As the crowd departs, the stump starts cackling and makes the charlatan confess his deception, after suggesting that the king use the axe to cut him in half. After the charlatan is hauled away, the stump cackles again, demanding the king never hurt a wizard again, and build a statue of Babbitty on the stump to remind him of his foolishness. The king agrees and heads back to the palace. Afterwards, a "stout old rabbit" with a wand in its teeth hops out from a hole beneath the stump and leaves the kingdom.
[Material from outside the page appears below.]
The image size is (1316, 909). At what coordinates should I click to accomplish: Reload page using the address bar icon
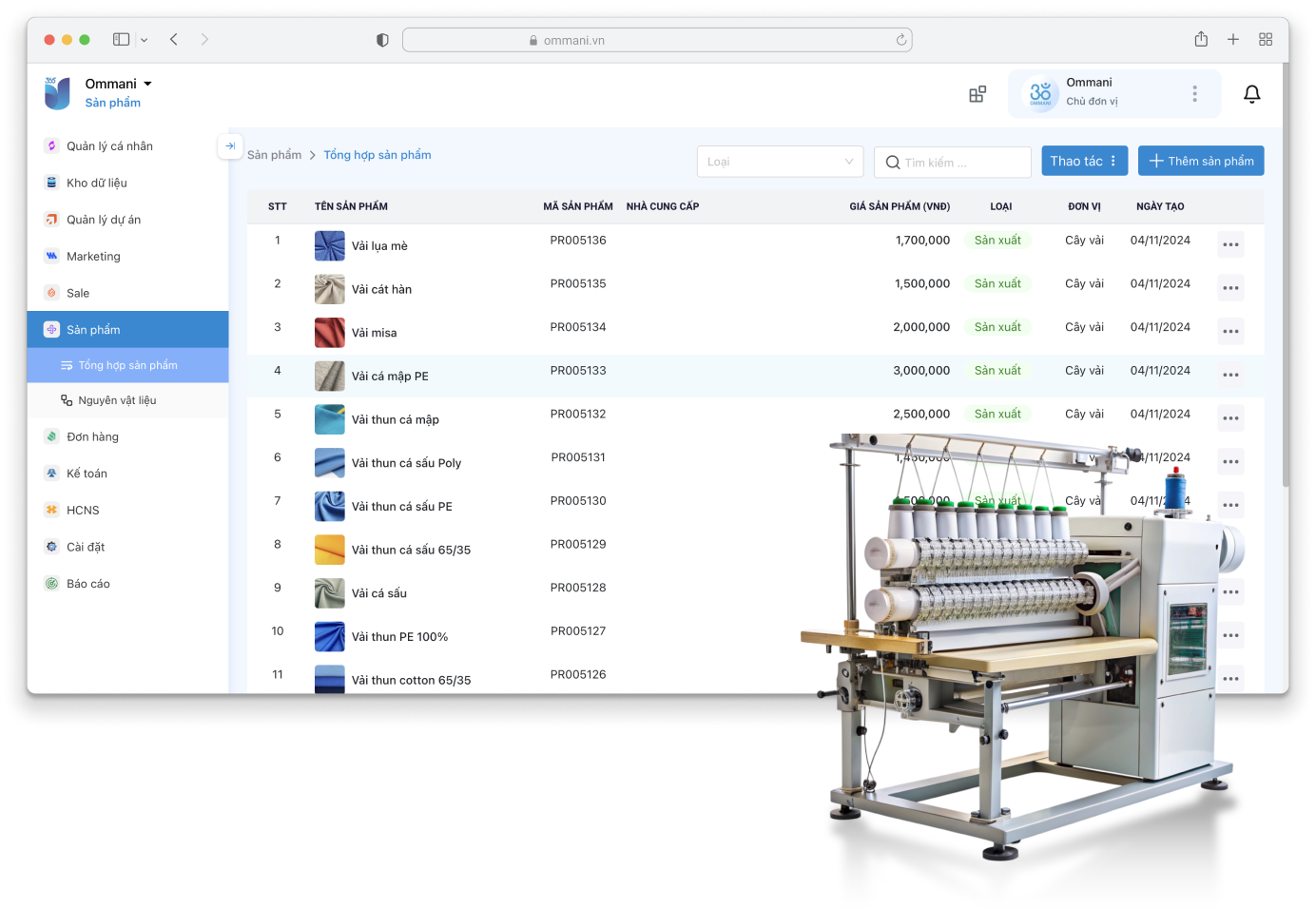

==="The Tale of the Three Brothers"===
The story is about three brothers who, while traveling together, reach a treacherous river. They make a magical bridge over the river wherein just as they cross, they meet the personification of Death, who is angry for losing three potential victims. He pretends to be impressed by them and grants each a gift as a reward, hoping to use each gift to bring about their eventual demises. The oldest brother asks for an unbeatable dueling wand, so Death gives him the Elder Wand. The middle brother asks for the ability to resurrect the dead to humiliate Death further, so Death gives him the Resurrection Stone. The youngest brother, a humbler man, does not trust Death and asks for a way to stop Death from following him, so Death reluctantly gives him his Cloak of Invisibility. Afterward, the brothers go their separate ways.

The oldest brother resolves a previous qualm by using the wand to kill the man with whom he quarrelled, but his bragging about the wand's incredible power results in him getting robbed of it and murdered in his sleep, allowing Death to claim him. The middle brother resolves a previous loss by using the stone to bring back the woman to whom he wanted to be married, but she is revealed to be non-corporeal and full of sorrow for being back in the mortal world; in grief, he commits suicide, allowing Death to claim him. However, Death never manages to find the youngest brother, as he stays hidden under the invisibility cloak. Many years later, the brother removes his cloak and gives it to his son. Content with the life he has lived, he greets Death as an old friend and equal, thereby dying of natural causes.

==Reception==
Sotheby's deputy director Philip W. Errington described the handmade edition as "one of the most exciting pieces of children's literature" to have passed through the auction house. After buying the book, Amazon also released a review, describing it as "an artifact pulled straight out of a novel".

The Times reviewed the published book favourably, calling the tales "funny, sinister, wise and captivating" and likening them to the tales collected by the Brothers Grimm. The Telegraph reviewed it unfavourably, noting that they "would be unremarkable were it not for the body of work that lies behind it" and that there was "an element of padding to make it a respectable length".

==Live show==
A live puppet show of The Fountain of Fair Fortune and The Tale of the Three Brothers is presented daily at the Diagon Alley expansion of The Wizarding World of Harry Potter at Universal Studios Florida.

==Film adaptation==
Due to "The Tale of the Three Brothers" originally being in the novel Harry Potter and the Deathly Hallows, the story was also adapted as an animated short in the novel's first film adaptation, Harry Potter and the Deathly Hallows – Part 1. The sequence was directed by Ben Hibon and animated at Framestore; like in the novel, it is also narrated in-universe by Hermione Granger (Emma Watson).